-- Consigne --
Rédigez la suite du texte sur la baisse des prix du pétrole au Mali, à partir de sa dernière phrase.

La diminution des prix du carburant n’entraine pas vers le bas les prix des produits de consommation, du transport ou de l’électricité. Au grand dam des consommateurs mais pas des spécialistes
Le pétrole et ses produits dérivés jouent un rôle fondamental dans les activités économiques et dans la vie quotidienne de chacun de nous. De ce fait, l’approvisionnement correct et ininterrompu du pays constitue une priorité nationale.
Le marché du pétrole connaît depuis 2014, une chute des prix qui se prolonge et s’amplifie. Si les pays producteurs d’hydrocarbures font actuellement face à des tensions de trésorerie en raison de la faible diversification de leurs économies, du côté des pays non producteurs comme le nôtre, cette dégringolade des cours de « l’or noir » contribue à alléger considérablement la facture énergétique du pays. Le Mali paie ainsi moins cher son approvisionnement en hydrocarbures. Cette situation économique favorable devrait normalement être ressentie par le consommateur. Quels sont les impacts réels de la baisse des prix du pétrole sur la structure du marché national ?

-- Données enregistrées --
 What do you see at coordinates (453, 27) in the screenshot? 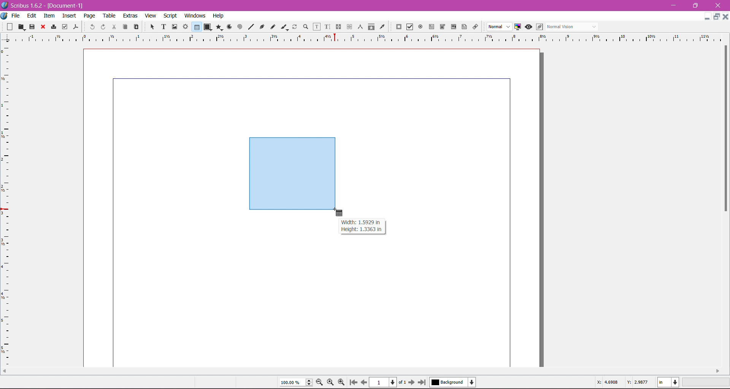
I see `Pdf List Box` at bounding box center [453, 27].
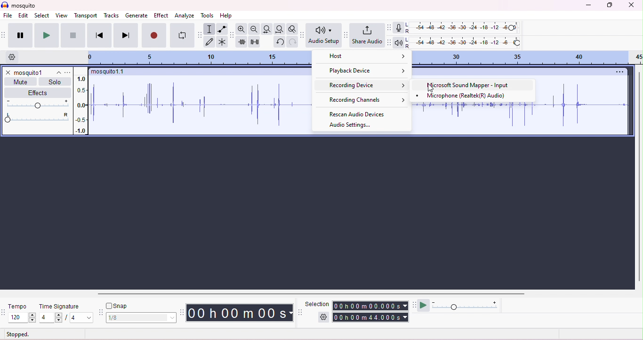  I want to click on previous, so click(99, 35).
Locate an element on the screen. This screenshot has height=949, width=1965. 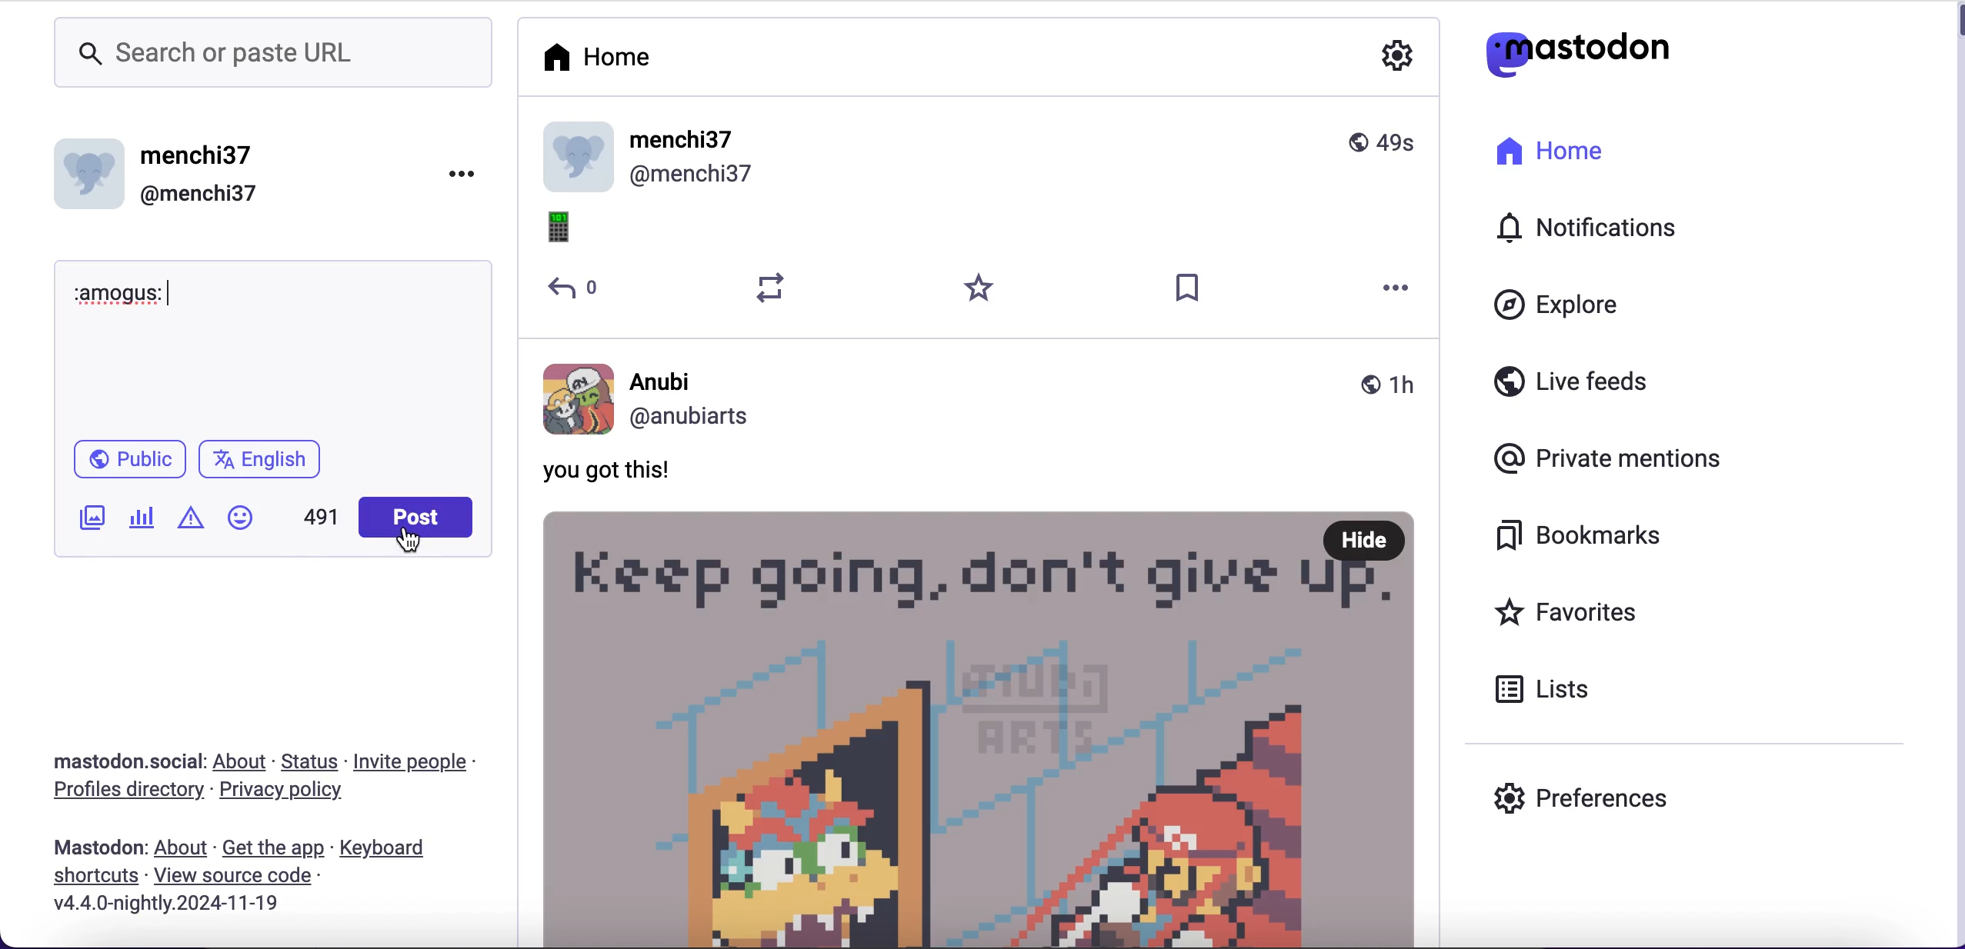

-- Résultat --
Importateur de produits pétroliers, notre pays est aussi handicapé par son enclavement et l’immensité de son territoire. Son approvisionnement dépend totalement des importations. Le volume des importations dans le secteur des carburants a atteint 900 millions de litres par an pour une facture s’élevant à plus de 300 milliards de Fcfa. Ainsi, la fluctuation à la baisse amorcée depuis deux ans a un impact positif certain sur notre pays. Sur le plan macroéconomique, la facture pétrolière du pays subit une baisse significative. Mieux, les finances publiques font des économies du fait de l’arrêt des exonérations pétrolières pratiquées en période de hausse des prix. Souvent les efforts de l’État pour maintenir les prix à un niveau acceptable occasionnent un manque à gagner de plus de 45 milliards de Fcfa par an. Sur le plan microéconomique, cette baisse est aussi sensée produire un important changement dans le quotidien des Maliens à travers plusieurs secteurs utilisant les hydrocarbures.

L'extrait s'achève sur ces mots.